Screenshot grounding data:
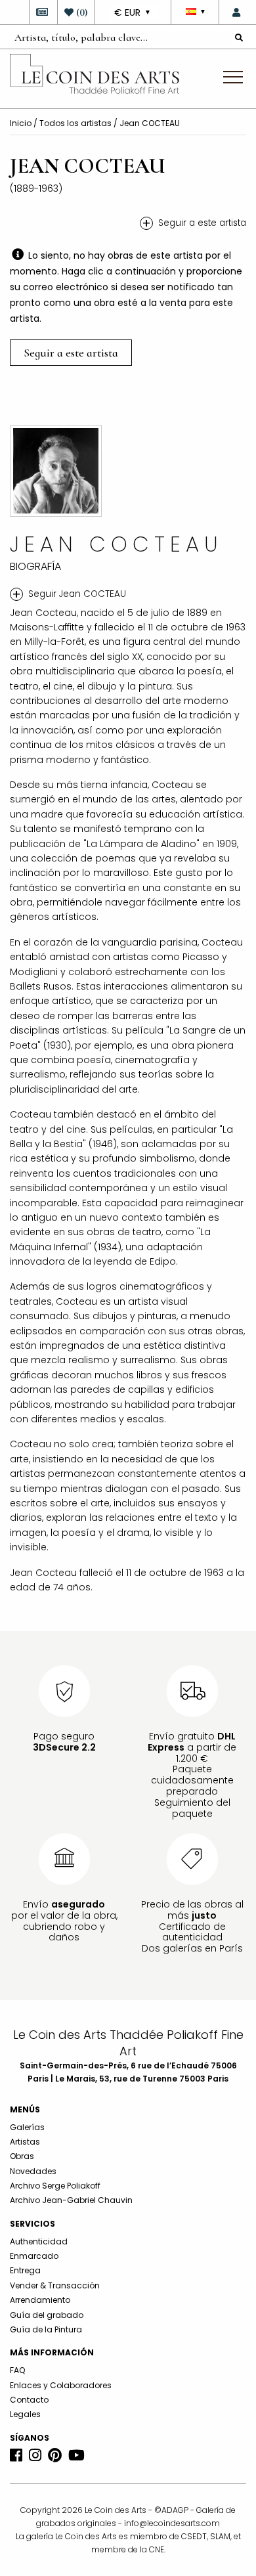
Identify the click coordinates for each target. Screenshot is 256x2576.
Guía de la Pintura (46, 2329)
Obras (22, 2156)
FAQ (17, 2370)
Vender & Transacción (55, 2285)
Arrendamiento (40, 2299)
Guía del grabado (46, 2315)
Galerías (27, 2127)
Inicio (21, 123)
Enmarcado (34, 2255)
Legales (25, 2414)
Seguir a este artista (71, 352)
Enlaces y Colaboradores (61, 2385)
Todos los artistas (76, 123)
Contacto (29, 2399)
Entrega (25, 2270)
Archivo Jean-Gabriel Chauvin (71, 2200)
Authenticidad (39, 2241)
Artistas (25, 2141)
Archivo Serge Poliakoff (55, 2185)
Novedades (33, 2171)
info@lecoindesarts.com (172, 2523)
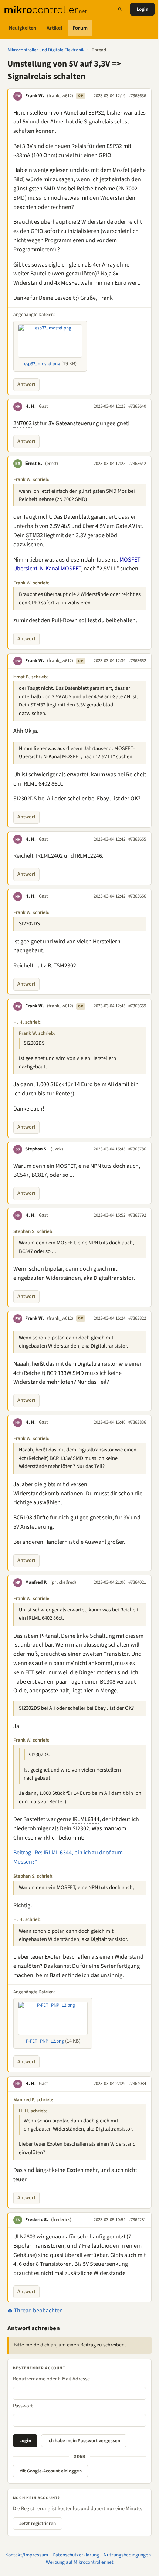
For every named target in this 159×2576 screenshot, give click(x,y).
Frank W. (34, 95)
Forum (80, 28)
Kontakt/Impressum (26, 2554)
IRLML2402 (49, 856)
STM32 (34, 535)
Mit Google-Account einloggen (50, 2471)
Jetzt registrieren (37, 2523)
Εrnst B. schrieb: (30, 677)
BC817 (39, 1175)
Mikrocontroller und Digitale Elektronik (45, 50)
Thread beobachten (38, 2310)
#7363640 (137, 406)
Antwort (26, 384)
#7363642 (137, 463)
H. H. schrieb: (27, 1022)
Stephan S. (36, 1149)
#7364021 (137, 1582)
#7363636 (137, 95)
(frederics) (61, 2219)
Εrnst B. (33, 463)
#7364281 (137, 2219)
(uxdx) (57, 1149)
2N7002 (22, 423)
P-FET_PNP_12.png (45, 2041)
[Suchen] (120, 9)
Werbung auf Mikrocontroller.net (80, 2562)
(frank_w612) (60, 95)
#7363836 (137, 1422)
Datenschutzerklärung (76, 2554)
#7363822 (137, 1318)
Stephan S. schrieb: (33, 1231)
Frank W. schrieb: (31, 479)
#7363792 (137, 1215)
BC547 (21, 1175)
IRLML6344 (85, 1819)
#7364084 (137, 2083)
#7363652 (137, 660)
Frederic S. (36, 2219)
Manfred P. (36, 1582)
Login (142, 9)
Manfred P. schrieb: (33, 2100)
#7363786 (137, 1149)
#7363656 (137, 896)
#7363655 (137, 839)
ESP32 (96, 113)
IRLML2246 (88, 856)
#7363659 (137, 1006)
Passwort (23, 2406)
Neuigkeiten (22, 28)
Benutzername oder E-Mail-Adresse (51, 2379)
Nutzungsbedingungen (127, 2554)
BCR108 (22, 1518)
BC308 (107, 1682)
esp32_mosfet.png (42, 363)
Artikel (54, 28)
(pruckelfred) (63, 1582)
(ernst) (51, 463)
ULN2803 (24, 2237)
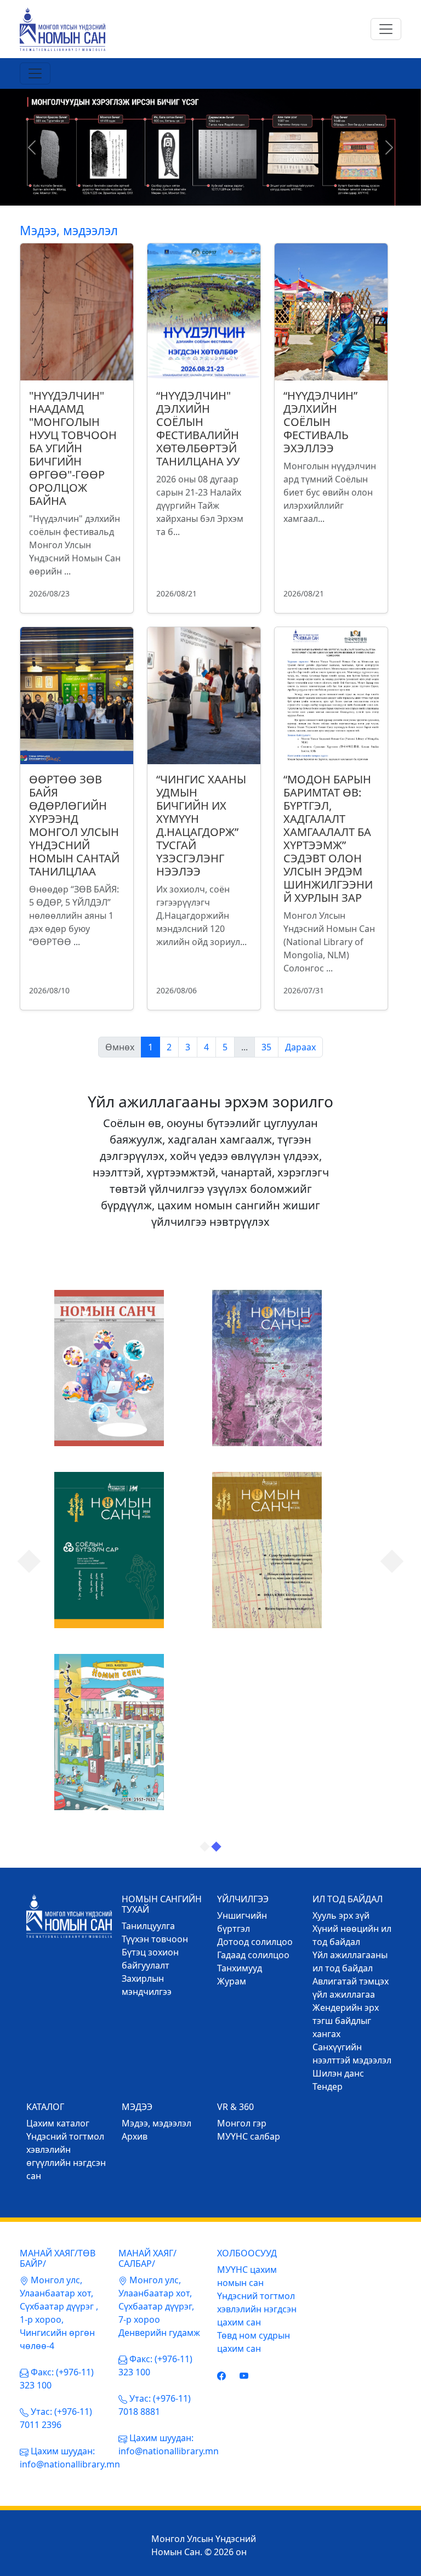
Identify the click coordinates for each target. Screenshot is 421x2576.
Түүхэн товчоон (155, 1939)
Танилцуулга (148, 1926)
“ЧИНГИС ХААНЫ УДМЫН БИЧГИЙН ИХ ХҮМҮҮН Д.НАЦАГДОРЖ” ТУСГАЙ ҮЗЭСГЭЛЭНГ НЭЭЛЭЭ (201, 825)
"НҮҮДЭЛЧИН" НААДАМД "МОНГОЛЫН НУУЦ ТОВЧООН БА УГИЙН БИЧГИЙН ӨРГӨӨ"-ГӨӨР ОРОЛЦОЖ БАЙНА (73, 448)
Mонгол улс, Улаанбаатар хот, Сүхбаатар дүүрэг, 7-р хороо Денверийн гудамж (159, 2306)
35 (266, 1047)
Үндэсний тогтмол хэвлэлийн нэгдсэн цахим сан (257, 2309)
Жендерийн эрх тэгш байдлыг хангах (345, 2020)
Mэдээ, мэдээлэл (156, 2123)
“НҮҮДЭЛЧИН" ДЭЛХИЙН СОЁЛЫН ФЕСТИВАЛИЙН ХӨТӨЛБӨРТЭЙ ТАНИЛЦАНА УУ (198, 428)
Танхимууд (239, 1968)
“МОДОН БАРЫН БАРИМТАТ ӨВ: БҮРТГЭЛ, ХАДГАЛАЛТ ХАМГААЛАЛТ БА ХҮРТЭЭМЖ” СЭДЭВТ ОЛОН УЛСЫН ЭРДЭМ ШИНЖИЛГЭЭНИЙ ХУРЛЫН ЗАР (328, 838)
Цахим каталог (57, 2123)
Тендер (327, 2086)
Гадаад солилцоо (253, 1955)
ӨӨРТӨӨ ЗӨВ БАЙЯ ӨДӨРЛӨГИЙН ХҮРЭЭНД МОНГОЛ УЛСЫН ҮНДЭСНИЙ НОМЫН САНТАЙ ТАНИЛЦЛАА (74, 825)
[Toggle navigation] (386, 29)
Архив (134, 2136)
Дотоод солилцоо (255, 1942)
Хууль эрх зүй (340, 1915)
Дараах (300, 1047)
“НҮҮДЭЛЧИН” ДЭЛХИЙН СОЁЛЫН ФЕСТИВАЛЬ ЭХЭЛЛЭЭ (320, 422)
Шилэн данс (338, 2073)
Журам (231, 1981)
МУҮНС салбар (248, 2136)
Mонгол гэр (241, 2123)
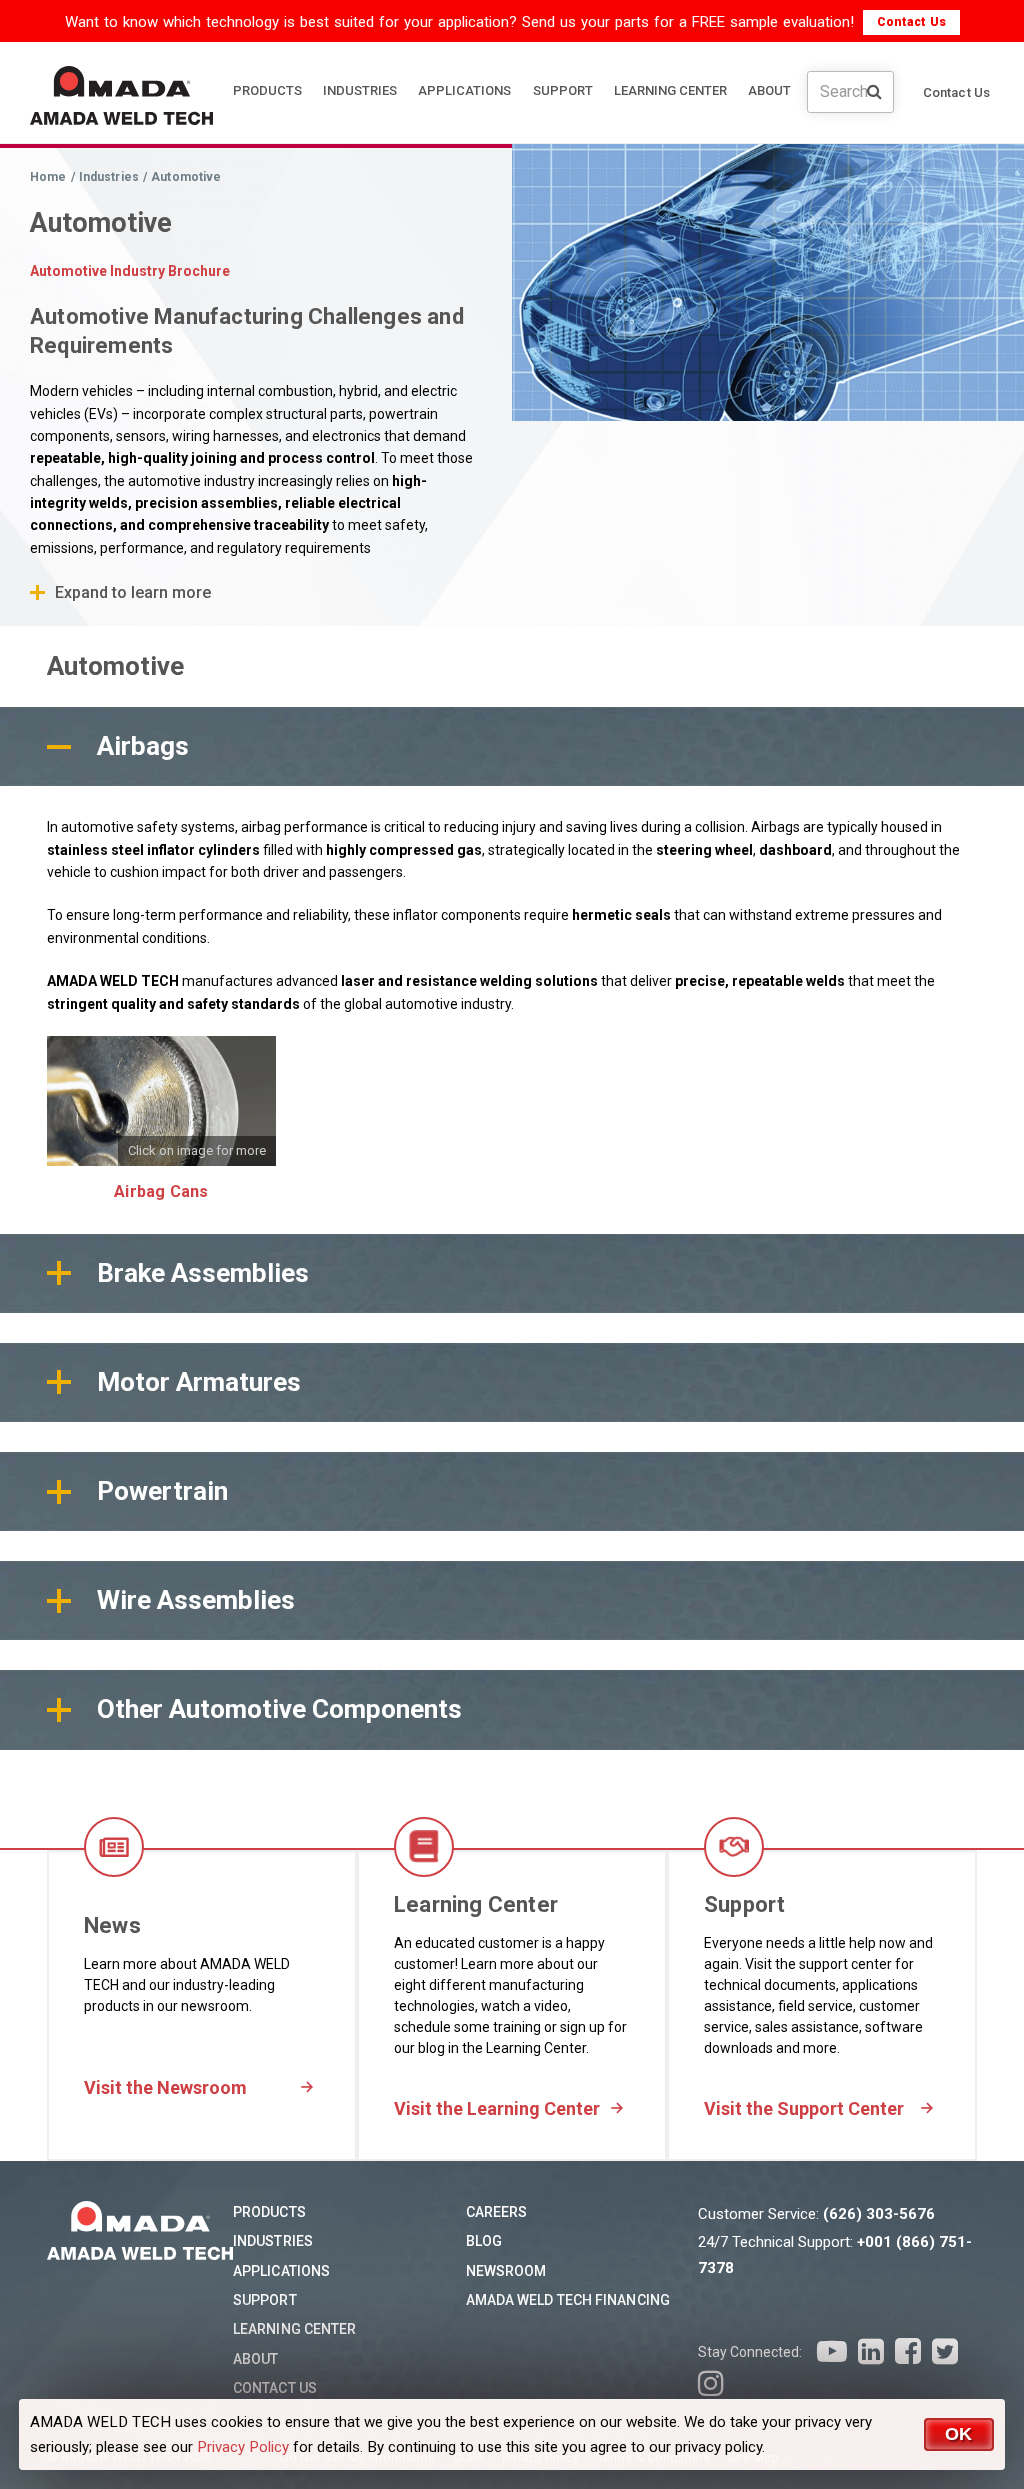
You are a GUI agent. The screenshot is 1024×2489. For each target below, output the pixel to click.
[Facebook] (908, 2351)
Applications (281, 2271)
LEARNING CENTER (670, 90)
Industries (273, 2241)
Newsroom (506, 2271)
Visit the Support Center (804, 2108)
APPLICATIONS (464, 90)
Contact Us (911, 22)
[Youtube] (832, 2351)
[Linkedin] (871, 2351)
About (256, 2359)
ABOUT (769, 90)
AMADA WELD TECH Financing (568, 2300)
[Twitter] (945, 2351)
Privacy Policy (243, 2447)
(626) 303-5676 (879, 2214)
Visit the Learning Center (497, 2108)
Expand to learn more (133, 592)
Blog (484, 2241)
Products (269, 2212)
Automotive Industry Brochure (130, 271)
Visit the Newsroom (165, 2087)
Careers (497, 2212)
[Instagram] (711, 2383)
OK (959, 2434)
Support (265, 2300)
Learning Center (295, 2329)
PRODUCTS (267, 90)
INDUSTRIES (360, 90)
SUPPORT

Work instruction: Your answer must be the lines above from the one containing "For every named" to the one containing "#7363642 (137, 463)", both included, restated word for word.

Answer box:
For every named target in this 159×2576 screenshot, give click(x,y).
Frank W. (34, 95)
Forum (80, 28)
Kontakt/Impressum (26, 2554)
IRLML2402 (49, 856)
STM32 (34, 535)
Mit Google-Account einloggen (50, 2471)
Jetzt registrieren (37, 2523)
Εrnst B. schrieb: (30, 677)
BC817 (39, 1175)
Mikrocontroller und Digitale Elektronik (45, 50)
Thread beobachten (38, 2310)
#7363640 (137, 406)
Antwort (26, 384)
#7363642 (137, 463)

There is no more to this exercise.